# Slang -- current word for Pervert



## Woodroam (May 25, 2011)

*Perv? Is there another slang word or spelling for this? What word would this brother use when his sister walked in on him?*

*“Dad?” she called. There was no answer. She went back to Michael’s room and opened the door. Michael was sitting on the side of the bed wearing nothing but his underwear which had a noticeable bulge.*
*“God damn it! Don’t you knock? Or are you just a perv?” He pulled his bedspread over his lap and glared at her.*
*Karolyn’s face turned crimson. She looked down to avert her eyes. “I thought you were still in bed. Do you know where dad went?”*


----------



## seigfried007 (May 25, 2011)

Most people don't like o draw attention to their.. *ahem* self-pleasurings and bulges. 

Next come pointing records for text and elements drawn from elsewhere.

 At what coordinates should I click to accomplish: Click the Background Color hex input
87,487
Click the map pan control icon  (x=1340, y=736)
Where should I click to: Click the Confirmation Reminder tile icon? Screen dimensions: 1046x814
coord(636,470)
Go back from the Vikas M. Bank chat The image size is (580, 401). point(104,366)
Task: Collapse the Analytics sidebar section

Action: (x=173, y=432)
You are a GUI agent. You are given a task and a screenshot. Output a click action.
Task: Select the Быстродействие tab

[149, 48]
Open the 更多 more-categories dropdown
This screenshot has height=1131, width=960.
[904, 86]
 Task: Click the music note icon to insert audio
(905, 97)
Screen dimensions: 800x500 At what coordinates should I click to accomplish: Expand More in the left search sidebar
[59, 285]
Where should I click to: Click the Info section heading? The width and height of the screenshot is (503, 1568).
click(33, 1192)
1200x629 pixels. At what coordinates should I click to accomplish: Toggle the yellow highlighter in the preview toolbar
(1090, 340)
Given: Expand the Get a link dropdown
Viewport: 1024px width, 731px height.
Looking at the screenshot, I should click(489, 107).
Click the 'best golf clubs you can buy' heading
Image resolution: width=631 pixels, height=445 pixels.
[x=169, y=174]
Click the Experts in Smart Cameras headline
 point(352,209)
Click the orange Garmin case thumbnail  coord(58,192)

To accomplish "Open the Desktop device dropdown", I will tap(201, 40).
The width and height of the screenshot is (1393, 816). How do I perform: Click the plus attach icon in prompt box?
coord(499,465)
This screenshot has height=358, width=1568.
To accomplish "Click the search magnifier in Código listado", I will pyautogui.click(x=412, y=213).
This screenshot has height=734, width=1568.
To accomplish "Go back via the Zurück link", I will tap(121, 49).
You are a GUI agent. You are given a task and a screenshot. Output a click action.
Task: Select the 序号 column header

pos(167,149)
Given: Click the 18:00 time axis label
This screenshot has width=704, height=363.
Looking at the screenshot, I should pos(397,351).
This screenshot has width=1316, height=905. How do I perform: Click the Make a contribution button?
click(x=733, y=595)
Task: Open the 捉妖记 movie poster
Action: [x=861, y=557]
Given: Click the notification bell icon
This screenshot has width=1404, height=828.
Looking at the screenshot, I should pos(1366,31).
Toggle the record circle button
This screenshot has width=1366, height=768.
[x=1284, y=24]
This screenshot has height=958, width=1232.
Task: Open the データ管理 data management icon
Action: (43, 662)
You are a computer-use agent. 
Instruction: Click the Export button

Perv, pervert, freak, gross, nasty like that. The first two sentences work great by themselves though.


----------



## C.M. Aaron (May 26, 2011)

I agree with Seigfried. Perv works in that context. Usually Perv is an insult directed toward males, not females, but assuming that Michael is a teenager, he probably has limited experience with sexual language and could use it incorrectly. Or more precisely, Michael has probably been using sexual language for many years but until recently he did not really know what he was talking about. He was probably throwing the word Perv around when he was eight years old, but at that age he did not really know what a pervert was. Micheal is more sexually aware now than he was in the past, but he is still inexperienced and still makes mistakes.


----------



## SeverinR (May 26, 2011)

Perv is what my daughters and their friends use.


----------



## Woodroam (May 26, 2011)

Yes, these fraternal twins are thirteen. Michael recently quit being an alter server, and switched from a Catholic high school to public school. Neither are sexually experienced but both have been exposed to school yard slang. Thanks for the help.


----------